Mendes acusa Cotrim de "exibicionismo" e responde com nova presença de Montenegro hoje
O candidato presidencial Luís Marques Mendes acusou esta quarta-feira Cotrim Figueiredo de fazer "número político" e de exibicionismo com nova carta a Luís Montenegro, respondendo que o líder do PSD estará hoje novamente na sua campanha.
À chegada a Arcos de Valdevez (distrito de Viana do Castelo), o candidato apoiado por PSD e CDS-PP foi questionado pelos jornalistas sobre o apelo público lançado pelo candidato apoiado pela IL para que Luís Montenegro recomende ao PSD o voto na sua candidatura para evitar que André Ventura ou António José Seguro cheguem à Presidência da República.
"Acho que isto é um número político, é mais um número. Não é muito para levar a sério, portanto, não levo a sério. É um número político, é um exibicionismo, é um espetáculo", afirmou Marques Mendes, sem mais comentários.
O candidato acrescentou ter uma novidade para transmitir à comunicação social: "É que Luís Montenegro vai estar hoje na minha campanha. Luís Montenegro, às 18:00 horas, vai estar comigo a apoiar-me, como é normal e habitual e como já estava previsto, em Famalicão, às seis da tarde. Isso é que é importante", salientou.
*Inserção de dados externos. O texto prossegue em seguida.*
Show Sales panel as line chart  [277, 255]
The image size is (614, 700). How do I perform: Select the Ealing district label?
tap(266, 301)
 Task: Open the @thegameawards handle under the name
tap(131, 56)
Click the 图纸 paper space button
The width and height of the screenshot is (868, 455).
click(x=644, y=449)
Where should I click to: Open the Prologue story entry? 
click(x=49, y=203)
Esta será a segunda participação do líder do PSD e primeiro-ministro na campanha de Mendes, depois de ter discursado no primeiro dia de campanha oficial, na Batalha.
Gouveia e Melo manifesta-se angustiado com riscos de escolha de um mau Presidente
O candidato presidencial Gouveia e Melo manifestou-se esta quarta-feira angustiado com a escolha do próximo chefe de Estado, considerou Cotrim Figueiredo subserviente ao Governo e defendeu que votar André Ventura, "que não quer ser Presidente", é um desperdício.
Gouveia e Melo assumiu estas posições em declarações aos jornalistas, após ter visitado hoje de manhã o mercado de Alvalade, em Lisboa, que estava quase sem clientes.
O ex-chefe do Estado-Maior da Armada voltou a desvalorizar as sondagens que o colocam fora de uma segunda volta das eleições presidenciais, mas dramatizou quando deixou a seguinte mensagem: "Estou verdadeiramente angustiado com o que se passa, porque acho que podemos correr o risco de escolher um mau Presidente da República".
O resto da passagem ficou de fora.